Separate But Fishing: Xenophobia at the Trout Festival


There were Americans in the back of the bus, and they were loud.

“I’m gonna jump in the water and feel my dick get small!” one particular jack-ass told his female friend.  She laughed because, let’s face it, why wouldn’t she?  With witty banter like that, how can one be expected to refrain from melting in hysterics?  We were all headed to the Hwacheon Ice Fishing Festival – me, TTD, the man who wanted his penis to shrink, and a bunch of others.  While I found the guy to be crude, it was refreshing to stumble upon someone who was proud of shrinkage.  That’s rare these days.  Perhaps one day in the future, he’ll lead an anti-Viagra, pro-impotence campaign.

America had been on my mind a lot since the afternoon I spent with K-Swizzle.  She had flown into Korea from California to visit C-Batz (yes, I give most of my friends stupid nicknames like this…it’s a curse).  She was a really beautiful girl – part Filipina and part Mexican.  On our trip to the museum, she told me about how her parents first met in a dance club.  Her father spoke no English and her mother spoke no Spanish.  Still, in spite of that, they fell in love.  It was a wonderful idea – two strangers who couldn’t even speak the same language meeting and falling for each other.  Stories like that help me believe in ideas such as romance and notions such as love.  And they also help me believe in America.  Where else could two people like that meet and start a new life together?  Okay, maybe a lot of places, but California seemed like the best one.

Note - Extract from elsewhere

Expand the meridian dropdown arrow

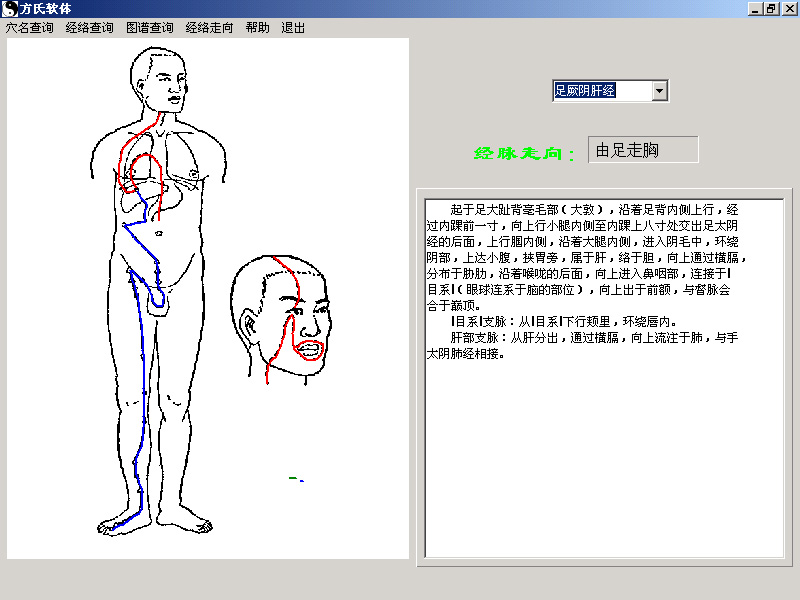pos(659,91)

Let’s go back to the bus, for a moment, before we continue talking about K-Swizzle and before we get to the racist Trout Festival.  The people in the back filled the bus with laughter and quotes from Anchorman.  One girl pointed at the shrinkage guy and said, “Can you believe he sent me a picture of his shit this morning?”  Everyone wanted more information, so the guy said, “Yeah, I took a killer shit this morning.  I had to take a picture of it and send it to her.”  The girl started laughing, looking at him with love in her eyes.

“Man,” I thought, “all these years I’ve had flirting all wrong.  I should go on OK Cupid ASAP and change my profile pic to a photo of a bowel movement.”

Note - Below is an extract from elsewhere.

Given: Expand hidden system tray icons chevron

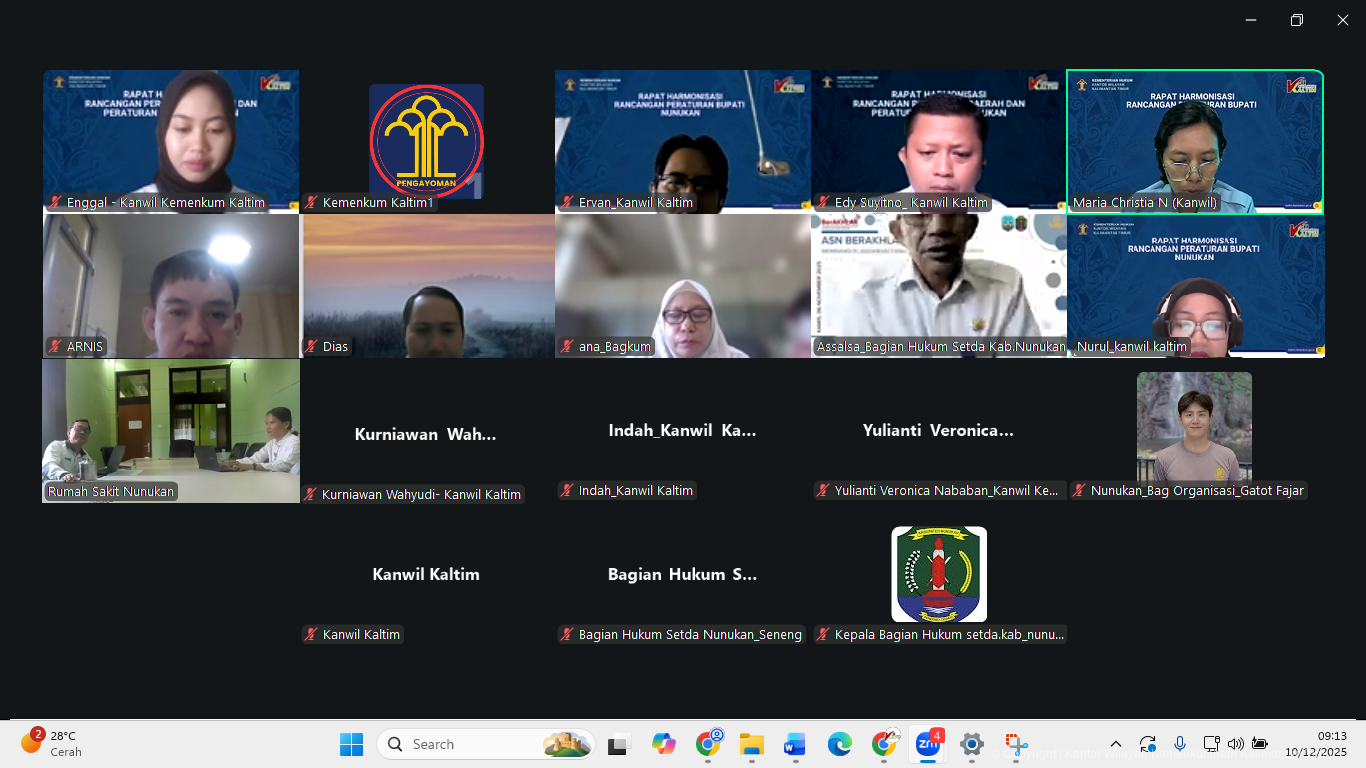Looking at the screenshot, I should [1116, 744].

These were exactly the kind of people I left America to get away from.  For a moment, I thought I wouldn’t mind it if the bus crashed.  And it was a shame, really, because, after my day with K-Swizzle, I’d been thinking of coming back the States without feeling a sense of dread.

I liked talking to K-Swizzle.  It wasn’t like talking to the ex-pats here.  She had a job and a home and a reality to her life.  There was no vagueness to her.  The future was a picture she’d already developed.  Most of the people here in Korea have little concept of what they’ll be doing in a year.  They want to travel, and it’s fun talking about different countries.  But talking with K-Swizzle was like talking to an actual person.  It made me think that when I go back to the States, things won’t be all that bad.  There are benefits to settling down somewhere and being around people who are stable.  For example, I could stop feeling guilty that I still can’t read Korean.

It took three hours to get to the Trout Festival.  Once we got there, we were led by two Korean girls through the snow and into the festival itself.  People flew down an enormous slide in inner-tubes and drove ATV’s around on the ice.  There were snow carvings of a dragon and of Pororo.  Everything looked awesome.  We were with a group of about 40 others and we were brought to big tent located at the foot of a large, empty area where the river had frozen over.  To the left and to the right, the ice was packed with Korean people fishing for trout.

Our tour leader motioned to the patch of ice where nobody was.  “They’ve set this area up for foreigners,” she said.  “You guys can fish here.”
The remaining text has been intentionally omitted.